Dans le quartier de Piazza (nord), deux attentats ont visé les bâtiments abritant les bureaux de la compagnie aérienne Ethiopian Airlines à 04H50 (01H50 GMT) et la société publique d'électricité à 09H20 (06H20 GMT), selon la police.
La première explosion n'a pas fait de victimes, et la deuxième sept blessés, dont un grièvement, a précisé la même source.
La police ne disposait pas de bilan pour deux autres déflagrations entendues dans la capitale.
Aucun des attentats n'avait été revendiqué vendredi en fin d'après-midi, selon le porte-parole de la police fédérale. "Ces gens veulent donner l'impression qu'il n'y a plus de paix et de stabilité dans la ville. Toutes les explosions visent des civils", a ajouté M. Demsach, sans autre précision sur les auteurs.
Depuis le début de l'année, Addis Abeba a déjà été frappée par une série d'explosions, qui avaient provoqué la mort d'une personne. A la mi-avril, au moins six personnes avaient également été tuées dans l'explosion de grenades dans les villes de Jijiga (est) et Gedo (ouest).
Aucun de ces attentats n'a été revendiqué.
Le 27 avril, le Premier ministre éthiopien, Meles Zenawi, avait accusé l'Erythrée, son voisin et rival, d'avoir fourni "le matériel des bombes" qui ont secoué la capitale et d'autres villes d'Ethiopie, accusation immédiatement démentie par les autorités d'Asmara.
D'autres sources estiment que des rebelles séparatistes, des extrémistes somaliens musulmans ou encore des membres de l'opposition pourraient être derrière ces attaques.
La tension est vive en Ethiopie, pays pauvre de la Corne de l'Afrique, depuis les élections législatives de mai 2005, remportées officiellement par le pouvoir sortant mais contestées par l'opposition qui accuse le gouvernement de fraudes.

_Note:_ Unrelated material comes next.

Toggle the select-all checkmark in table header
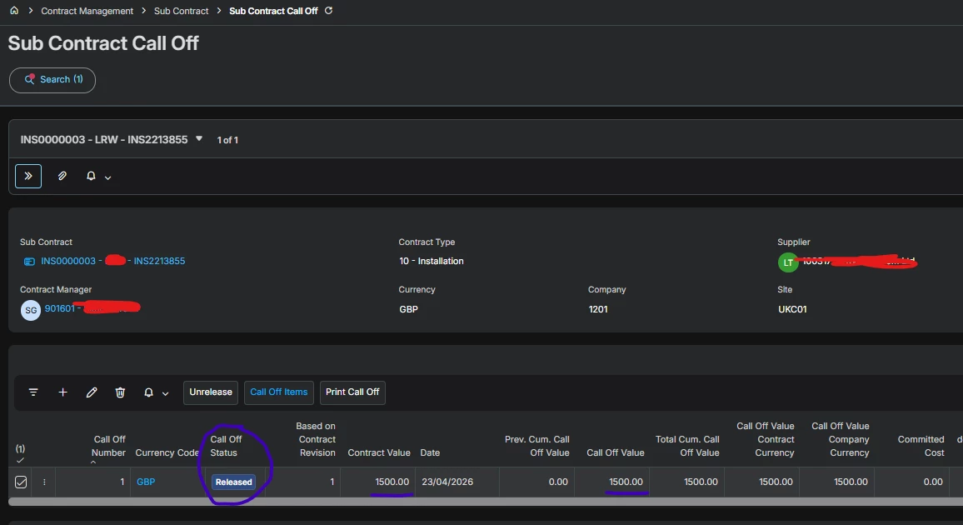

Quand pharaon a le cœur dur, quand il ne voit pas la misère de son peuple, quand les élections son truquées, quand les opposants sont arrêtés par milliers, quand il n’y a plus moyen de se faire entendre normalement, il ne faut s’étonner que des moyens « anormaux » sont employés.
Ce n’est pas normal. Il ne suffit pas de le dire. Il nous revient à tous de chercher et de soutenir les femmes et les hommes politiques qui mettent en œuvre d’autres politiques.